+++ DATA SUPPLIED

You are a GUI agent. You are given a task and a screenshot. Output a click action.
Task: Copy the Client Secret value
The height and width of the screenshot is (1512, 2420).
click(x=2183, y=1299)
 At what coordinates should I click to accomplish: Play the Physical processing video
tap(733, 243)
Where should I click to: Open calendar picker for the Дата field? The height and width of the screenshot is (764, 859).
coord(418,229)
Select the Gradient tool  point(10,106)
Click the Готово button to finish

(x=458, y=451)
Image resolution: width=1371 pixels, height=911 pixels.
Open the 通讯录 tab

++++++

• _AIM OF THE EXERCISE_:
Gather every line of the entries above that contains the string "height", and list those lines.

• _EXERCISE RESPONSE_:
The height and width of the screenshot is (1512, 2420).
Where should I click to: Open calendar picker for the Дата field? The height and width of the screenshot is (764, 859).
Image resolution: width=1371 pixels, height=911 pixels.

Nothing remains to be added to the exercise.